When I wake in the morning and stretch, my elbow bumps against something soft. It’s Christine, and her hair is mussed and she’s warm as if I’ve hugged her close all night.
Chapter Seven
Frederic
When I wake up my voice coach’s words of yesterday afternoon are ringing in my ears. Frederic, you’re being ridiculous. Why do you have to do these recordings and the show? Can’t you pick one or the other?
Rolling my shoulders to work the tension out of them I stalk to the kitchen, which is cool and dim at this hour of the morning. Choose between recording all my most beloved songs, like I always thought I had time to do, and starring in a final show? She knows me better than that. It’s now or never, and I’m not a never sort of person.
Giselle was pissed about that. Overusing your voice will make your disorder progress faster. You will grow hoarse, and your voice will deepen by an octave or more. Then there are complications like airway obstructions. You could choke.
I waved off her scare tactics. I’ve read up about Reinke’s edema, a progressive, benign swelling of the vocal cords. Benign, but fucking disastrous if you’re a singer. There’s no medication and no cure and in time my voice will be toast. I don’t know how much time, no one does, but I’m betting on it holding out till the end of January, when Jane Eyre closes, and for now it is.
Give me vocal exercises to help or just leave me alone, all right? Giselle gave me the exercises, but she brought up the surgery again.
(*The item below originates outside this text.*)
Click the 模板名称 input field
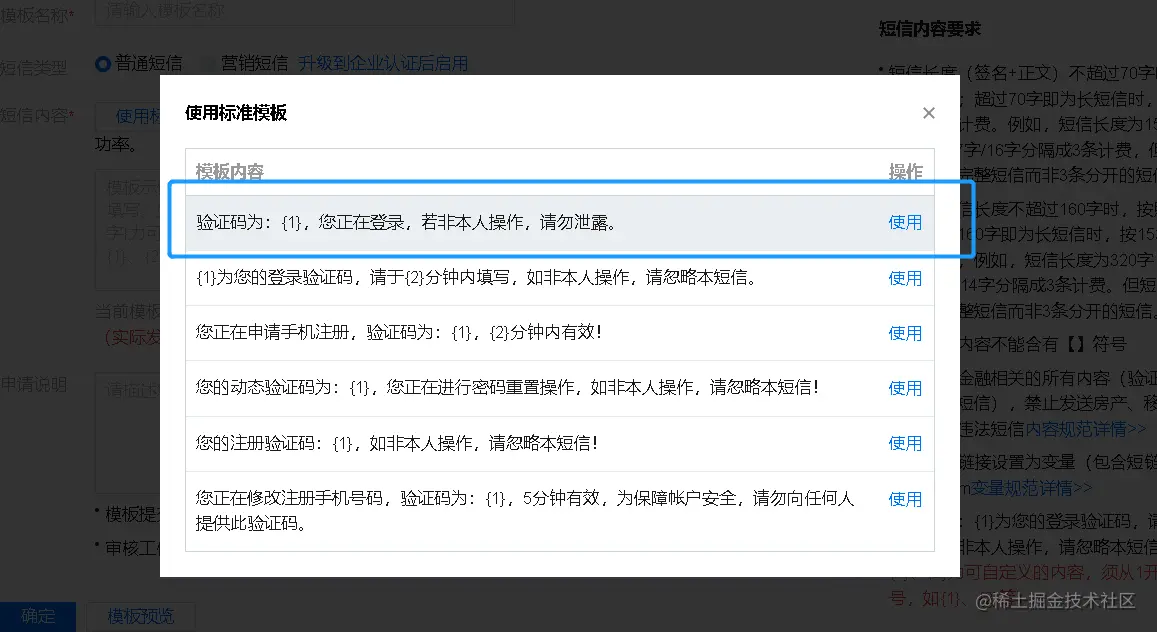1157x632 pixels. click(300, 11)
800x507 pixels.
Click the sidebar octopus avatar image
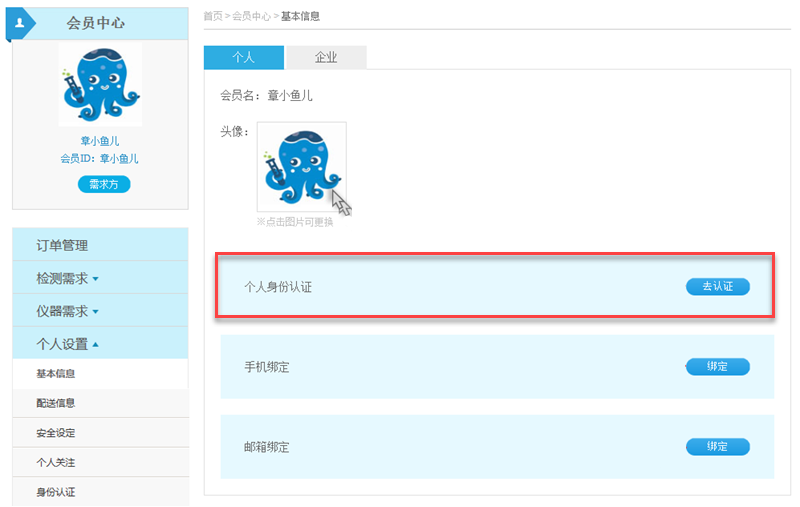coord(99,85)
Over my dead body I’m getting the surgery now. It won’t cure the disorder, I’ll take months to recover, and if I’m admitted to hospital there’s a good chance it will get out that I’m damaged goods. Most days I feel like I’m racing against time, trying to squeeze as much out of my voice as I can while it’s still sharp, still has range, all the while knowing the more I use it the faster I will lose it.
The recordings, Jane Eyre, and then I’m done. That’s not too much to ask, is it? All right, a compromise: I’ll take a day off. How’s that?
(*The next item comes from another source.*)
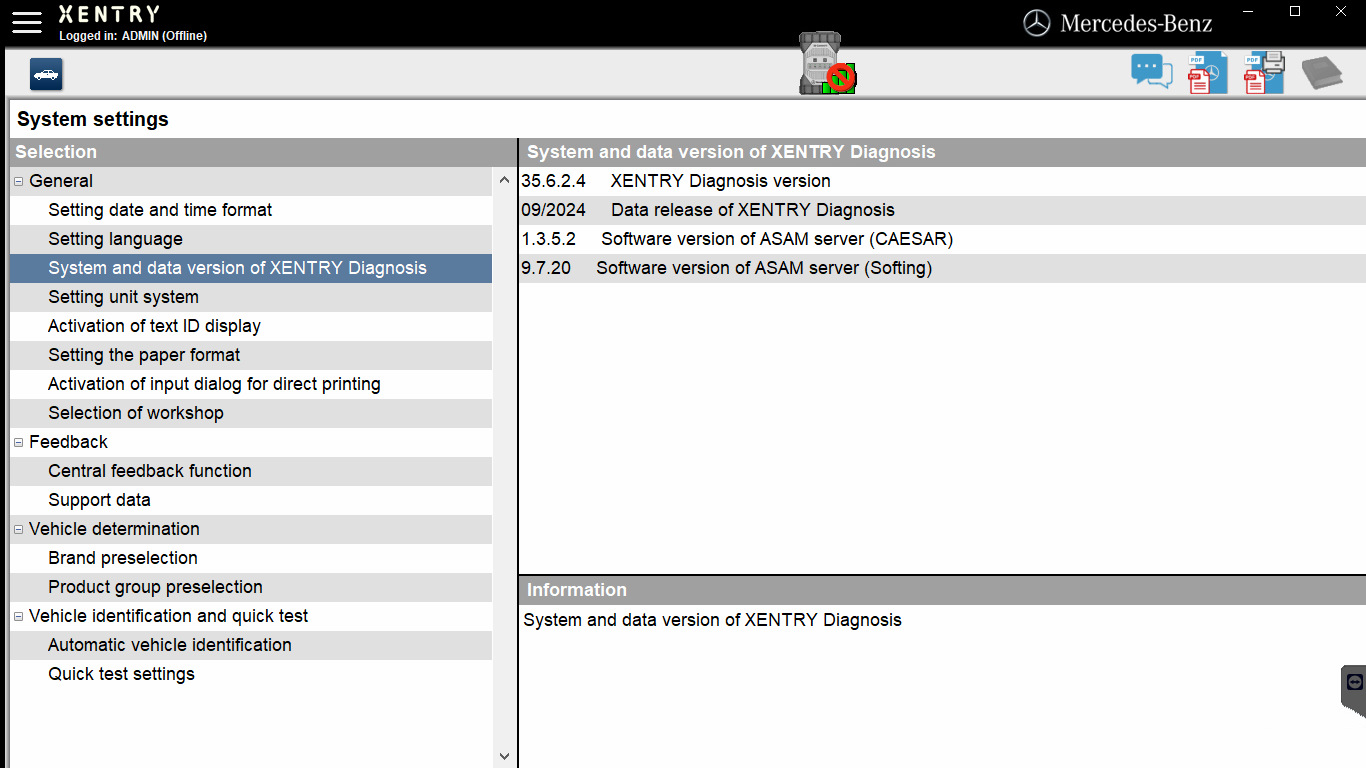
Task: Collapse the General tree section
Action: tap(18, 181)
Two days, Frederic, though I’d be happier if it was a week. I’ll see you on Wednesday.
Alone in the studio after Giselle had gone I felt a pang of regret for being sharp with her. It’s distressing for her, as a coach, to see me going through this. But I will not be treated like an invalid by anyone.
I look around the kitchen for something to do. It’s a quarter to nine, so I suppose I’ll cook breakfast. Evie’s still sleeping but she should be awake soon. I head for the fridge, wondering if I have eggs.
Evie. I noticed that my agent’s daughter was very attractive from the moment I saw her lying in the road in front of my car, startled and embarrassed, that pretty pink mouth parted. And then what happened the other day when I spanked her made the beast stir. Hit me again. It’s not worked yet. Fucking hell. Just remembering her say those words makes me harden. I’d intended it to be an experiment into whether she liked a little submission in real life as well as on the page, but as well as uncovering the answer—a resounding yes—I uncovered a whole lot of unhappiness, too. What kind of prick was she dating to put her through such misery, again and again? How many times did he fuck her and just let her cry? I’m not a violent person but it would be a pleasure to find this man and punch him in the face.
Now I don’t know what to do about Evie, because as much as I’d enjoy discovering how wet and flustered another spanking would get her, I don’t want to push her to inconsolable tears again.
By the time she comes yawning out of her bedroom in her pj’s at nine thirty, clutching Christine in her arms, I’ve made a mess of counters with my clumsy cooking. She looks sleepy and cute in an oversized T-shirt with her feet bare. Every now and then I come across a submissive who likes to be babied and coddled a bit more than others, and I find it supremely satisfying to oblige. They tend to cry a bit more than others, too, and as long as it isn’t crying from actual misery I find it to be a huge fucking turn-on. Baby, you think I’ll be merciful if you shed a few tears? Go ahead, I’m just going to fuck you harder.
She puts up a hand to muffle another yawn. “Morning. Not recording today?”